You’ll be thinking about how your life is like a string of Christmas lights. Great big moments strung out in a line (or, if you’re you, tangled up in a box) with most days resembling the totally forgettable plastic wire between those lights. You’ll be thinking about this when you realize that you’re 25 and your boyfriend is a total dick. On your way out the door, it will occur to you that he still has your copy of Spider-Man 2. You’ll shrug your shoulders.
You might be on a date sometime. It’ll be a beautiful day, springtime, and Milwaukee Avenue will be alive with the feeling that today is the day for you. The day for you to fall in love. The day your life really starts.
“You,” the face of a graffiti Buddha wearing a Cubs jersey on a brick wall will seem to say, looking down on you altruistically, “keep your eyes open today.” It will either be a sign from the universe, or the adverse effects of your mood elevators, which you will have recently stopped taking.
You’ll be on the date, like I said, walking side by side, thinking, this can’t be who the graffiti man was talking about, when your date, a handsome-in-a-Legolas-from-Lord-of-the-Rings kind of guy says, “what?” and you’ll realize you said the thing about the graffiti man out loud.

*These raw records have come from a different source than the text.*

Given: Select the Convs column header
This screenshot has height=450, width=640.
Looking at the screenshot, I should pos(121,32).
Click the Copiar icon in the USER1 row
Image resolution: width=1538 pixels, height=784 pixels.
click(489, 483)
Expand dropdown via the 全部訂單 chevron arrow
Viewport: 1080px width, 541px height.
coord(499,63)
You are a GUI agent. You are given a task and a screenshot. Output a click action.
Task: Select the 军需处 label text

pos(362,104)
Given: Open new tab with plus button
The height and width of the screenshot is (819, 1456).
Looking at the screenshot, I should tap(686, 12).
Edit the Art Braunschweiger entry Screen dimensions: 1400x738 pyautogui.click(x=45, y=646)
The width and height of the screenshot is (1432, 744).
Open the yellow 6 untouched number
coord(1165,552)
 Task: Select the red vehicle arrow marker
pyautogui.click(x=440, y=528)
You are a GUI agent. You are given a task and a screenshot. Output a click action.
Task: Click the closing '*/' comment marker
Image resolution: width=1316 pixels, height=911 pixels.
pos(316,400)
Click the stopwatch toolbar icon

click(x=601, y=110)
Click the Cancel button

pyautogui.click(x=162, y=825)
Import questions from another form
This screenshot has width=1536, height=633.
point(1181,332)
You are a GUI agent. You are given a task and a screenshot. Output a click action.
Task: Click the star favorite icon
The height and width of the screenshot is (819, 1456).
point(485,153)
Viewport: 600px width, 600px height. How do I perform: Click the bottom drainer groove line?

“Oh, nothing,” you’ll say, and your date will suggest a stop for coffee. You’ll try to tell the guy in as gentle a way possible that this whole thing just isn’t going to happen, but what you wind up saying is yes, which is why twenty minutes later, you’re holding a coffee in your hand when you finally make an excuse like, “I’ve got to meet some friends later,” or “your jacket smells like Doritos,” and he will turn one corner, and you will turn another, and you will find yourself alone on Milwaukee Avenue on a day that hums with destiny.
You will be hungry, so before you pick up your collection of Blu-Rays from your ex-boyfriend’s (as you will have been planning on doing, but you now never will), you pop into The Ramen Shop for a messy bowl of broth.
It will be hard to describe, but the restaurant will be buzzing with that fateful feeling you will have felt while chatting with the graffiti mural, so it won’t surprise you when The Waiter turns out to be pretty cute.
When you’re on your fourth trip to the ramen shop, The Waiter will finally get the hint and ask you to the movies, where he’ll reach over and grab your thigh during a late-night showing of Evil Dead II. You’ll want to say that things are moving too fast, but it will also seem fitting because life itself is starting to move too fast, so instead you will lean over and kiss him, taste his beer breath, and accept the gifts life has given you.
You will be picking up an apartment key from him at The Ramen Shop when you casually mention that you’d like to learn how to cook ramen (hadn’t you always wanted to go to culinary school?) when The Waiter says, “honey, I bet the chef would be happy to show you a thing or to.”
Which is how you’ll find yourself alone, sweating, trying to keep up with orders in The Ramen Shop, which will have gotten a lot busier since you took over, because you will be a damn good ramen chef. The waiter will come back and say, “Hey, let’s get married.” Just like that. At first you won’t think he’s serious, but when he reaches into a steaming pot of bone-marrow broth and produces his grandmother’s wedding ring you’ll know it’s for real.
The wedding will be small and tasteful, the honeymoon brief (you have three restaurants to run, after all) but you will look back at the crazy turn of events and be grateful, grateful even for the Dorito jacket guy, who you will hope is doing well. He won’t be.
It will be hard to keep it all together with twins on the way, and for a minute, things with The Waiter will get tense. But you will remember the way the universe put the two of you together, and you will smile again. And when he surprises you with plane tickets to Hawaii, you will be overjoyed, although the food at the hotel will be overrated and in the years to come you both will wish you’d stayed a week longer, eating fruit straight from the trees, laying in each other’s arms, covered in sand.
And you’ll be taking a walk with The Twins, who will be home from college, when you notice that it’s a beautiful spring day on Milwaukee Avenue.
One of your children will be suggesting that you sell the restaurants, citing a substantial financial benefit, when you will suddenly wonder if the graffiti mural is still there, the giant Buddha wearing the Cubs jersey. You might, at that point, wonder if your whole life happened because of a message from the universe, or the adverse effects of your mood elevators, which you will never have gone back to.
But the mural will still be there, although someone will have tagged “gentrify the gentrifiers” over the big Buddha’s belly. And you’ll be standing there, trying to explain to your kids that this is the reason for everything, when The Waiter texts you to tell you that he’s waiting for you at the shop.
So you will ask the twins, who are worried for your sanity, if they are hungry, and you will all turn the corner together, and pop into the Ramen Shop for four messy bowls of broth.